Work instructions — Please reproduce the data word for word, starting at its first line and stopping after the line that contains "click(1277, 915)", with that line included.

Materials provided —
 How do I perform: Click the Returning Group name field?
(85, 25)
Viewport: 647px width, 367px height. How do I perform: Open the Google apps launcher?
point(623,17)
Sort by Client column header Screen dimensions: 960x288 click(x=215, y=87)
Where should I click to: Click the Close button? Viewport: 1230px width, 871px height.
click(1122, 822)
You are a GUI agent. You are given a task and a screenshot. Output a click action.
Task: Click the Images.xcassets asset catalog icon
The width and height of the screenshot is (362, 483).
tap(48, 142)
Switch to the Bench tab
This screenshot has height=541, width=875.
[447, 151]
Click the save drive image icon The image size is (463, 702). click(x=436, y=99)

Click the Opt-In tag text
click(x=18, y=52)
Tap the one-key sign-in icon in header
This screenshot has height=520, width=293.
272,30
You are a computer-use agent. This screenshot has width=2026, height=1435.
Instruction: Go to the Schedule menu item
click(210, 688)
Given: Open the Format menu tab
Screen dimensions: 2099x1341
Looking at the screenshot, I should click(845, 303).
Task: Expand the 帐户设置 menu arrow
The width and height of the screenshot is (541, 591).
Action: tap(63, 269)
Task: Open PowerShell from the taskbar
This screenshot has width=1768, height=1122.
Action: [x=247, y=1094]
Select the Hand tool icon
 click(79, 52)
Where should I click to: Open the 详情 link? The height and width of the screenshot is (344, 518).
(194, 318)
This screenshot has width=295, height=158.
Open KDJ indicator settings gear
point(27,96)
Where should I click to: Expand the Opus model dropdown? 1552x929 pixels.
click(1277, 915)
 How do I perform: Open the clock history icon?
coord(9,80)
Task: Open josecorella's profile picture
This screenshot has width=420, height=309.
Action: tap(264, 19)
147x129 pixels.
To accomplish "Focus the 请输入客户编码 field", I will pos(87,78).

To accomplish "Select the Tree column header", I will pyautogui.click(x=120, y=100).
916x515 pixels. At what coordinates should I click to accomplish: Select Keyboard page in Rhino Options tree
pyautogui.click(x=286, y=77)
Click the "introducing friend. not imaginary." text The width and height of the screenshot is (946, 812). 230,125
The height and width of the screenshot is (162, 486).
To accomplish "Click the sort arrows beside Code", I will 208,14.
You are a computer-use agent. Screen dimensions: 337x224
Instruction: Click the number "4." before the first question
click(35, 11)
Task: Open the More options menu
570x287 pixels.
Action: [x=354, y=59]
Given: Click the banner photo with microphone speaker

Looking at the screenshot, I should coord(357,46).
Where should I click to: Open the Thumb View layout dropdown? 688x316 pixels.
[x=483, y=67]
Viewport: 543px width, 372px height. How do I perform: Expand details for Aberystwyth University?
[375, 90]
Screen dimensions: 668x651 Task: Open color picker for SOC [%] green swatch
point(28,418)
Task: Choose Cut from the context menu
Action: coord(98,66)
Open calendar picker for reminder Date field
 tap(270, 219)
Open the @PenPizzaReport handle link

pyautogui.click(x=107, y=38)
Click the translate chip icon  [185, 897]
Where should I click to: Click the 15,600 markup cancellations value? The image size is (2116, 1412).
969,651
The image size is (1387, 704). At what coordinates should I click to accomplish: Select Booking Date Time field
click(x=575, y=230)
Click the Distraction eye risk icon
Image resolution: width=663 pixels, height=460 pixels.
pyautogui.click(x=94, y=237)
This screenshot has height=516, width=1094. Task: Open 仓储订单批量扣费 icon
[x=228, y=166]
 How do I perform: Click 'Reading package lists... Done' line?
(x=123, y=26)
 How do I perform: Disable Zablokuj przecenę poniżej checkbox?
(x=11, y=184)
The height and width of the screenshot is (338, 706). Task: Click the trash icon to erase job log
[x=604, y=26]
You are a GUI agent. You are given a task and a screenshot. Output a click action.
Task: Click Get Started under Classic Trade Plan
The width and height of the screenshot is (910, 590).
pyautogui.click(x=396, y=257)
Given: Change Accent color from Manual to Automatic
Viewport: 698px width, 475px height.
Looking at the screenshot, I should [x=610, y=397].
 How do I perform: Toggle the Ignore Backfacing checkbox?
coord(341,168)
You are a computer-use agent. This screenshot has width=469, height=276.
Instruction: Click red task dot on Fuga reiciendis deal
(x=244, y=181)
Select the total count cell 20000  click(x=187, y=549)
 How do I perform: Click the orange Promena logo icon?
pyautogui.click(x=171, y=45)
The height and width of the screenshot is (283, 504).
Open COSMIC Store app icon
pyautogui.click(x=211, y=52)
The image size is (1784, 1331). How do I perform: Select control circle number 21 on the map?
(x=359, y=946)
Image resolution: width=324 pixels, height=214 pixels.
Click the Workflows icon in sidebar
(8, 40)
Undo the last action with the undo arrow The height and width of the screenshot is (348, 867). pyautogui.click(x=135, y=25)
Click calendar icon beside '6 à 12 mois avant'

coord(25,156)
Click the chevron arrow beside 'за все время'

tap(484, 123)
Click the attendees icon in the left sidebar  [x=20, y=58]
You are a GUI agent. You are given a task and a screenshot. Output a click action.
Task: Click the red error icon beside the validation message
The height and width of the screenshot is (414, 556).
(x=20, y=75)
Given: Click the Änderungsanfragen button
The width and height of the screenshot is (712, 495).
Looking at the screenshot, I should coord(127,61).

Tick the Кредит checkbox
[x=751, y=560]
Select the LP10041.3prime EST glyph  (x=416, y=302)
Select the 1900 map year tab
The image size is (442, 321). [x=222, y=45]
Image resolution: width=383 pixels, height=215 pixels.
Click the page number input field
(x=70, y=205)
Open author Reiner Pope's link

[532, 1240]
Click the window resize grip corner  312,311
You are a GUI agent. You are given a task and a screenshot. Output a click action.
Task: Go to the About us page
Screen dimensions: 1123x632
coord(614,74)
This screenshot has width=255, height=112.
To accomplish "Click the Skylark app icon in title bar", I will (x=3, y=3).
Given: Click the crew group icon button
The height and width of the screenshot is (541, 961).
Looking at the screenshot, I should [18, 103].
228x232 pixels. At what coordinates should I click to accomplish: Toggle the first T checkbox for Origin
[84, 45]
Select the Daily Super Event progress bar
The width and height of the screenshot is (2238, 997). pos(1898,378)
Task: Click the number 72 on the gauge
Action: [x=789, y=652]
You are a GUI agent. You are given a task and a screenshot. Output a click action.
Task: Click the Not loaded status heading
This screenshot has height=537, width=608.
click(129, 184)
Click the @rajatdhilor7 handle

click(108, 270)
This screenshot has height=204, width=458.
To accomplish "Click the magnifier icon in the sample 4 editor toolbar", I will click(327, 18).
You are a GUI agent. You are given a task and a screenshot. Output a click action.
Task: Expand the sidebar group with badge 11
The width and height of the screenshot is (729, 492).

Finished exercise —
 How do I perform: Click the Returning Group name field?
(85, 25)
Viewport: 647px width, 367px height. How do I perform: Open the Google apps launcher?
point(623,17)
Sort by Client column header Screen dimensions: 960x288 click(x=215, y=87)
Where should I click to: Click the Close button? Viewport: 1230px width, 871px height.
click(1122, 822)
You are a GUI agent. You are given a task and a screenshot. Output a click action.
Task: Click the Images.xcassets asset catalog icon
The width and height of the screenshot is (362, 483).
tap(48, 142)
Switch to the Bench tab
This screenshot has height=541, width=875.
[447, 151]
Click the save drive image icon The image size is (463, 702). click(x=436, y=99)

Click the Opt-In tag text
click(x=18, y=52)
Tap the one-key sign-in icon in header
This screenshot has height=520, width=293.
272,30
You are a computer-use agent. This screenshot has width=2026, height=1435.
Instruction: Go to the Schedule menu item
click(210, 688)
Given: Open the Format menu tab
Screen dimensions: 2099x1341
Looking at the screenshot, I should click(845, 303).
Task: Expand the 帐户设置 menu arrow
The width and height of the screenshot is (541, 591).
Action: tap(63, 269)
Task: Open PowerShell from the taskbar
This screenshot has width=1768, height=1122.
Action: [x=247, y=1094]
Select the Hand tool icon
 click(79, 52)
Where should I click to: Open the 详情 link? The height and width of the screenshot is (344, 518).
(194, 318)
This screenshot has width=295, height=158.
Open KDJ indicator settings gear
point(27,96)
Where should I click to: Expand the Opus model dropdown? 1552x929 pixels.
click(1277, 915)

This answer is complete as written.